Il suit de là que le marché en litige dont la procédure de passation est contestée est un contrat qui a vocation à être conclu entre deux personnes privées. Il n’est par suite pas un contrat administratif mais un contrat de droit privé dont la juridiction administrative est incompétente pour en connaître.
Sur les frais liés au litige :
Dans les circonstances de l’espèce, il n’y a pas lieu de faire droit aux conclusions des parties présentées sur le fondement de l’article L. 761-1 du code de justice administrative.
O R D O N N E :
Article 1er : La requête de la société Rousseau & Fils est rejetée comme portée devant un ordre de juridiction incompétent pour en connaître.
Article 2 : Les conclusions des parties présentées sur le fondement de l’article L.761-1 du code de justice administratives sont rejetées.
Article 3 : La présente ordonnance sera notifiée à la société Rousseau & Fils, à la société SLIM Projets et à la société Lagarde Meregnani.

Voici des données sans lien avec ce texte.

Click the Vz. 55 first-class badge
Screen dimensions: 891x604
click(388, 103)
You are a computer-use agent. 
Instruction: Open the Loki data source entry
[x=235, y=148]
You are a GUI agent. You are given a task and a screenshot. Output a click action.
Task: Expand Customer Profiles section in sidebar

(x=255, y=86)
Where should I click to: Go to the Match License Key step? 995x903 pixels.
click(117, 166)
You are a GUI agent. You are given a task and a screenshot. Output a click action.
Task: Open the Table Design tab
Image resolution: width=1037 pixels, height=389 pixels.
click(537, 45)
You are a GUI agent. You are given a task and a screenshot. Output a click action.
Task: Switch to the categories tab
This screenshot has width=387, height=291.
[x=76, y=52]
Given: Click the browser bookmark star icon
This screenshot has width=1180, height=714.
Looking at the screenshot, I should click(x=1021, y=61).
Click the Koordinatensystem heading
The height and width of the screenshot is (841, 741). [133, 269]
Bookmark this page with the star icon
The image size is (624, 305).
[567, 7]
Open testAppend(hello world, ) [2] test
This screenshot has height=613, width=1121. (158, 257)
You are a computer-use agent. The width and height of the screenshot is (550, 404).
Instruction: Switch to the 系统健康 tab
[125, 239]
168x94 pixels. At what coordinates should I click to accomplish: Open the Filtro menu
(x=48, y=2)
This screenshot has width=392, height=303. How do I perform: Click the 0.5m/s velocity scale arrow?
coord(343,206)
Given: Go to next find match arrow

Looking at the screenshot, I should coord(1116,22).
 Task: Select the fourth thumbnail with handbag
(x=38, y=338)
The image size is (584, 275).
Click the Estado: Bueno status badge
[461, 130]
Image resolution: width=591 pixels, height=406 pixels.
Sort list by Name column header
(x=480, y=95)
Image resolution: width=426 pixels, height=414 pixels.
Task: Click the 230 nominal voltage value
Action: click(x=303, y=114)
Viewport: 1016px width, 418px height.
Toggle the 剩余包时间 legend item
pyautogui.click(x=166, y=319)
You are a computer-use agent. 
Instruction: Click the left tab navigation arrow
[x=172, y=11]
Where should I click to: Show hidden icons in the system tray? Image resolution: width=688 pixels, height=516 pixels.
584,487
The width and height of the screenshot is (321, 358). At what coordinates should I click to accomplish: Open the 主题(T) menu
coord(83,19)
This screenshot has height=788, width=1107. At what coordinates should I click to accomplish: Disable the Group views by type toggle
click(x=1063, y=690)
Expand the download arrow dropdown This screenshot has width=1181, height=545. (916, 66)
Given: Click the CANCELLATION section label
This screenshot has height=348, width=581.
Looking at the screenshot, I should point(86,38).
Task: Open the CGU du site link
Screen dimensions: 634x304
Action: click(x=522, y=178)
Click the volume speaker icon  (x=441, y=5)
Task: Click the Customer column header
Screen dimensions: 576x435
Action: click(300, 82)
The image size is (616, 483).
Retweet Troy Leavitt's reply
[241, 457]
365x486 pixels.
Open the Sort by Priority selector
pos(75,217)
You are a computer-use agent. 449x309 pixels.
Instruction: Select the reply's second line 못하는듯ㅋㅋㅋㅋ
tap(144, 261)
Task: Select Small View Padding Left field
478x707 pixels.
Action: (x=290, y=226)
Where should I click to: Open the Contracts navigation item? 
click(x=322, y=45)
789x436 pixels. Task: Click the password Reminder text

Copie pour information sera adressée au Centre européen de recherches et de formation aux arts verriers.
Fait à Nancy, le 30 avril 2026.
La présidente, juge des référés,
V. Ghisu-Deparis
La République mande et ordonne au préfet de Meurthe-et-Moselle en ce qui la concerne ou à tous commissaires de justice à ce requis en ce qui concerne les voies de droit commun, contre les parties privées, de pourvoir à l’exécution de la présente décision.